MATERIAL FOR THE TASK:
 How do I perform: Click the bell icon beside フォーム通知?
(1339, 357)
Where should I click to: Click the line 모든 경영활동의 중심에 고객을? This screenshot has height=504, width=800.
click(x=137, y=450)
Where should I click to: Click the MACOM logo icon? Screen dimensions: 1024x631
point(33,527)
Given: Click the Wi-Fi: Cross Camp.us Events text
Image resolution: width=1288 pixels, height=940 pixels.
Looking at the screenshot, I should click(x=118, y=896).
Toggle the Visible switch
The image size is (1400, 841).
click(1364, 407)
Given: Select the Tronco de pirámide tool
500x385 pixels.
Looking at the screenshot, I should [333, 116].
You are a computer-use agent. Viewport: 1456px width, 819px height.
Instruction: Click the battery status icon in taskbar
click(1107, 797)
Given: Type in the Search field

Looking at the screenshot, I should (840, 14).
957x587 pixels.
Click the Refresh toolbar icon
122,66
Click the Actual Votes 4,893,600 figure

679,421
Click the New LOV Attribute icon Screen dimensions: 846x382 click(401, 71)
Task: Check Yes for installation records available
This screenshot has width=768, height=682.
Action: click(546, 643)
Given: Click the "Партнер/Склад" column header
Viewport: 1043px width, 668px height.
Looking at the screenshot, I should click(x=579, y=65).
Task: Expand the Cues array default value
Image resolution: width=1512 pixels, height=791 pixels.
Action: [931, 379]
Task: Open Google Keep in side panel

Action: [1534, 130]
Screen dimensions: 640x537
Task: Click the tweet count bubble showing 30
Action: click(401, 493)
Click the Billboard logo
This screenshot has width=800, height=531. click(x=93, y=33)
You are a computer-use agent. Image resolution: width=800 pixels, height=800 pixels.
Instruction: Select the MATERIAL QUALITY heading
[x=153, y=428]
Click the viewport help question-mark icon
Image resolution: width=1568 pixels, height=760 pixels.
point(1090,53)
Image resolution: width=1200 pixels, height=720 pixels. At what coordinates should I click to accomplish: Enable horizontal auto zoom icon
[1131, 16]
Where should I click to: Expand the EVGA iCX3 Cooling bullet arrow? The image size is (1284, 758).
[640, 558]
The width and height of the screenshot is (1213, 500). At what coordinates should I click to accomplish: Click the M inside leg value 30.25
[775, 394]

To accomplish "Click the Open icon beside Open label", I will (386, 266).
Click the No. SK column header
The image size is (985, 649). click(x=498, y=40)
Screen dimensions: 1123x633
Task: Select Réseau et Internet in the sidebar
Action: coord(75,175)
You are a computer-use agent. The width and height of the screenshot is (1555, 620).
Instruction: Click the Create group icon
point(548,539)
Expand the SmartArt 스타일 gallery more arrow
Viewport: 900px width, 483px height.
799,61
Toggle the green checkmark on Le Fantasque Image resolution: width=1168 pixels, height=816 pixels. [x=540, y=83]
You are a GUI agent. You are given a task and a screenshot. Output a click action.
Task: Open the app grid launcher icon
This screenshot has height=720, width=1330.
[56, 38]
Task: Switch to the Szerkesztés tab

YOUR INSTRUCTIONS:
Retype the rows from the line with "957x587 pixels." to the line with "Action: click(546, 643)", both included, exactly as they appear.

FULL SOLUTION:
957x587 pixels.
Click the Refresh toolbar icon
122,66
Click the Actual Votes 4,893,600 figure

679,421
Click the New LOV Attribute icon Screen dimensions: 846x382 click(401, 71)
Task: Check Yes for installation records available
This screenshot has width=768, height=682.
Action: click(546, 643)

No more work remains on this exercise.